Developer diary

NotionとTodoistから家族アプリを作るまで

こそだてノートは、最初から新しい管理方法を考えて作ったアプリではありません。家庭ですでに使っていたNotionの持ち物表、Todoistの買い物リスト、独自の食事記録を、夫婦で同じ場所から開けるようにまとめたのが出発点です。

この記事で分かること
  • 複数の便利なツールを使っていても、一つにまとめたくなった理由。
  • 既存の運用をそのまま移すだけでは足りなかった部分。
  • 実際に夫婦で使いながら画面を直している方法。

機能より先に、家庭の運用があった

保育園の持ち物リストは、もともとNotionで作り込んで使っていました。曜日によって変わる持ち物や、毎日ほぼ同じ数を持っていく着替えなどを、忘れにくい形に整理していました。

買い物はTodoist、食事記録は別に作ったWebアプリを使っていました。それぞれ単体では使いやすく、家庭に合わせて少しずつ直してきたものです。災害備品リストもNotionで管理していました。

困ったのは、管理場所が増えることでした。朝は持ち物、食後は食事記録、買い物中はTodoistというように、目的ごとに正しい場所を思い出して開く必要があります。使い方を知っている本人には問題がなくても、家族が同じように使うには説明が増えます。

こそだてノートのHOME画面
家庭で使う機能を、同じHOME画面から開けるようにしました。

既存の仕組みを壊さずに移す

移植するときに重視したのは、一般的に正しそうな設計へ変えることではなく、すでに家庭で違和感なく使えていた流れを残すことでした。買い物リストの分類、持ち物の必要数、食事メニューの選択などは、以前の運用を土台にしています。

一方で、パソコンで作り込んだ表をスマートフォンへそのまま持ってくると、入力欄やボタンが多くなります。そこで、買い物は分類ごとに直接追加する、入力後も続けて入力できる、持ち物は標準セットから必要数を呼び出す、といった操作へ直しました。

持ち物リストの標準セット設定
毎日の定番数は、子どもごとの標準セットとして残します。
分類ごとに入力できる買い物リスト
買い物は分類の中から、そのまま続けて追加できます。

夫婦で同じ家庭IDを使って確かめる

形になってからは、パートナーと同じ家庭IDを使って日常の中で確認しています。
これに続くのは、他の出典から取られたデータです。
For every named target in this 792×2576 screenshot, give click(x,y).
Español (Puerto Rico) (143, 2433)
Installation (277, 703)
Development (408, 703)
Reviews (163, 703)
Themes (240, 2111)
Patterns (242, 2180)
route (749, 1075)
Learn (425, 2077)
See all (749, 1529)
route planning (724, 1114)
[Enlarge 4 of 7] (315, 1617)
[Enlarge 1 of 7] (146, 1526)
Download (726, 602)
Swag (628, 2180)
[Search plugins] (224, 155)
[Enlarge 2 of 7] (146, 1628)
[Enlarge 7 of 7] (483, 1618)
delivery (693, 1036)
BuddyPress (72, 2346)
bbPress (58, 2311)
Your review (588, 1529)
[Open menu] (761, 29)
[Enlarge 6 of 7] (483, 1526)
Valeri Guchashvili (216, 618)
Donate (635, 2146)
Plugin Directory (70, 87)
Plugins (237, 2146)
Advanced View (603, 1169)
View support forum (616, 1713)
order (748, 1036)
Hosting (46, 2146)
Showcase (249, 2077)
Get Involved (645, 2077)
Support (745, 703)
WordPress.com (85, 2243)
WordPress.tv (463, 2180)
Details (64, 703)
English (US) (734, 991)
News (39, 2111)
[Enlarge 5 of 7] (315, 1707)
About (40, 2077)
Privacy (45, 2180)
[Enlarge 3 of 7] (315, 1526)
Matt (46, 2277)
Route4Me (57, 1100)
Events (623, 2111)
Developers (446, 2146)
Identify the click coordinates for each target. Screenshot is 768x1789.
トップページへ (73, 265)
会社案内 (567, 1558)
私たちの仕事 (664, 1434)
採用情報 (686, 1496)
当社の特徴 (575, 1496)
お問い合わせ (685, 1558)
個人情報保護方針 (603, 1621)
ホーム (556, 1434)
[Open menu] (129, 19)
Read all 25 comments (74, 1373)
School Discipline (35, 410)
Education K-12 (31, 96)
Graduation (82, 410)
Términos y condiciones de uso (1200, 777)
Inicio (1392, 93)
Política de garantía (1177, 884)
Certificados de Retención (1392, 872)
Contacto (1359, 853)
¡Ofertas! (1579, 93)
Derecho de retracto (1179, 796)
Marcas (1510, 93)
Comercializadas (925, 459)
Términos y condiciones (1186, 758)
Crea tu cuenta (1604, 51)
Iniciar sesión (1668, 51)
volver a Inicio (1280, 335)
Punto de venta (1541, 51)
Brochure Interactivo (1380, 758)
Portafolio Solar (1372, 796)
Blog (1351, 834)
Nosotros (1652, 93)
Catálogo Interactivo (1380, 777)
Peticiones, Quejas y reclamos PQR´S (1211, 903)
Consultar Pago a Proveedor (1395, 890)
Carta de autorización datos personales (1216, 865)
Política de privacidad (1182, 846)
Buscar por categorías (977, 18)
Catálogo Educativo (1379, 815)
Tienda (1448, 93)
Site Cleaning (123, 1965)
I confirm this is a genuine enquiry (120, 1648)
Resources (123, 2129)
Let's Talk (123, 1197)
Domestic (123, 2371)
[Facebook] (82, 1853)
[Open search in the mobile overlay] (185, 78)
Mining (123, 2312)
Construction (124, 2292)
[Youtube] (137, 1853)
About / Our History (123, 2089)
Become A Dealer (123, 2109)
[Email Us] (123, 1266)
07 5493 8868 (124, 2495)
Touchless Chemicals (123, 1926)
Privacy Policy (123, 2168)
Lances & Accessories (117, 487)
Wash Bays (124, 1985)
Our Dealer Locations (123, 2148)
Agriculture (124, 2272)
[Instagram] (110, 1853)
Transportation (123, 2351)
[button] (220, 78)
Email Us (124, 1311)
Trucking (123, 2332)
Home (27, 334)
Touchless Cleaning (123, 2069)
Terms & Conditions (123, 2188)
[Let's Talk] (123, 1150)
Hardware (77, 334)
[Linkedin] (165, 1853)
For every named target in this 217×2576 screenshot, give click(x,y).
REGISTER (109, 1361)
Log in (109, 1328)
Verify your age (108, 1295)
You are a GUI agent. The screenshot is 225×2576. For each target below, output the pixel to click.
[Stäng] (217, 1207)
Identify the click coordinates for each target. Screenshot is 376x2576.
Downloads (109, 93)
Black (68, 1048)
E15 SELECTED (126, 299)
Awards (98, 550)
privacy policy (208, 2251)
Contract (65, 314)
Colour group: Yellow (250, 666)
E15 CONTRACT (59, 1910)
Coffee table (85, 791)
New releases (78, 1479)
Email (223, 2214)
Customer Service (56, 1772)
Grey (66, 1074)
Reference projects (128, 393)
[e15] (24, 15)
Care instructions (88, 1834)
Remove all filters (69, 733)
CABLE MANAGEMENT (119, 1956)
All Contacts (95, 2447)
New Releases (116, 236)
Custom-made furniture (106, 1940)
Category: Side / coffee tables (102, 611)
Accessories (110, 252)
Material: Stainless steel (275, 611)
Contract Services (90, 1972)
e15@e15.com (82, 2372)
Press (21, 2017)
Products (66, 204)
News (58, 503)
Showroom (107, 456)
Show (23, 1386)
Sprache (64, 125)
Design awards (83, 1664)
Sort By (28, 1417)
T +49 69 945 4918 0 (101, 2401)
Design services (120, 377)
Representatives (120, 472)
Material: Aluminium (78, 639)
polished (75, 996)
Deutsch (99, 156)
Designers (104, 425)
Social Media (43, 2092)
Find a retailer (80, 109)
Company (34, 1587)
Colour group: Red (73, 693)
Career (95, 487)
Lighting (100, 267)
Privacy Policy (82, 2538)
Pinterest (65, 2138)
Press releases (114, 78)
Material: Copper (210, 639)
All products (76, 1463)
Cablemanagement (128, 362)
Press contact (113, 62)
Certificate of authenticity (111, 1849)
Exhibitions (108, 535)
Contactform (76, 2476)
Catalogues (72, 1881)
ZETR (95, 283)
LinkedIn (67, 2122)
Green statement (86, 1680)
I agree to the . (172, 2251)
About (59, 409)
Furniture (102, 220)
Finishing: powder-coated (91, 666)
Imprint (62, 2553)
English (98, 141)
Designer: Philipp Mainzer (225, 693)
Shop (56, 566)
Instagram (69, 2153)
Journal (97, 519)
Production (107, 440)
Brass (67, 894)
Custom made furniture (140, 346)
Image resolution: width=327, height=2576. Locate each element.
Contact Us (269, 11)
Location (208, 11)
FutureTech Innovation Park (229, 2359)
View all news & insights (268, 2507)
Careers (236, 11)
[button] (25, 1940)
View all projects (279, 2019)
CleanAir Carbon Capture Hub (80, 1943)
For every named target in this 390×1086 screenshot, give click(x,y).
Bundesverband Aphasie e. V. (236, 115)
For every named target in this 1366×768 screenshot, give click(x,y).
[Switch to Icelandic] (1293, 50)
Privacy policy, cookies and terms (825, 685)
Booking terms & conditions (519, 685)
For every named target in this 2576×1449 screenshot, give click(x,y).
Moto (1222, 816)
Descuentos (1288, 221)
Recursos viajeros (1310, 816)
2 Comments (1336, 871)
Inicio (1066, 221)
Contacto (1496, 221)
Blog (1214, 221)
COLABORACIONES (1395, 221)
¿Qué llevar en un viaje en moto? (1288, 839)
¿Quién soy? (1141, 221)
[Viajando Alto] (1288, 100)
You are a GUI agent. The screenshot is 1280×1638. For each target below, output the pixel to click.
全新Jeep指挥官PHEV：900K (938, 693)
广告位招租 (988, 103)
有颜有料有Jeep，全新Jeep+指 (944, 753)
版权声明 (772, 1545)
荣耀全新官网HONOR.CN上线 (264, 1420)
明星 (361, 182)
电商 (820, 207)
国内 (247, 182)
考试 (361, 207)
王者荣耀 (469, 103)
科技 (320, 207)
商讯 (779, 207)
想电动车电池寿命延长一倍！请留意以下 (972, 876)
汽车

操作説明だけを見て判断するのではなく、ブラウザを一度終了して開き直した時、通信が遅い時、片方が更新した直後など、実際に使う場面で気になった点を直しています。

読み込み中に子どものサマリーが一瞬大きくなる、入力後にキーボードへフォーカスが戻らない、フッターと最後の項目が重なる、といった問題は、機能一覧だけでは見つけにくいものでした。日常利用で「少し引っかかる」と感じた箇所を、その都度小さく直しています。

一つにまとめることにも欠点がある

機能を一つのアプリに集めると、HOMEや設定が混雑しやすくなります。機能を増やすほど便利になるとは限りません。設定を別アプリのように切り出す、フッターは最大6個にする、使わない機能は初期状態で非表示にするなど、入口の整理も必要になりました。

すべての家庭に同じ機能が必要とも限りません。こそだてノートは、家庭で実際に使っている流れを出発点にしながら、必要な人が必要な機能へ届きやすい形を探しています。

AIは文章整理に使い、体験は作らない

この記事の構成や文章整理にはAIを利用しています。ただし、Notion、Todoist、独自Webアプリを使っていたことや、夫婦で試して改善していることは運営者自身の経験です。AIに出来事や結果を作らせず、体験の事実確認と最終編集は運営者が行います。

今後の開発日記も、最初に実際の出来事を箇条書きやインタビュー形式で整理し、その回答をもとに下書きを作る方針です。検索されそうな一般論を増やすのではなく、なぜその機能が必要になり、何を直したかを残します。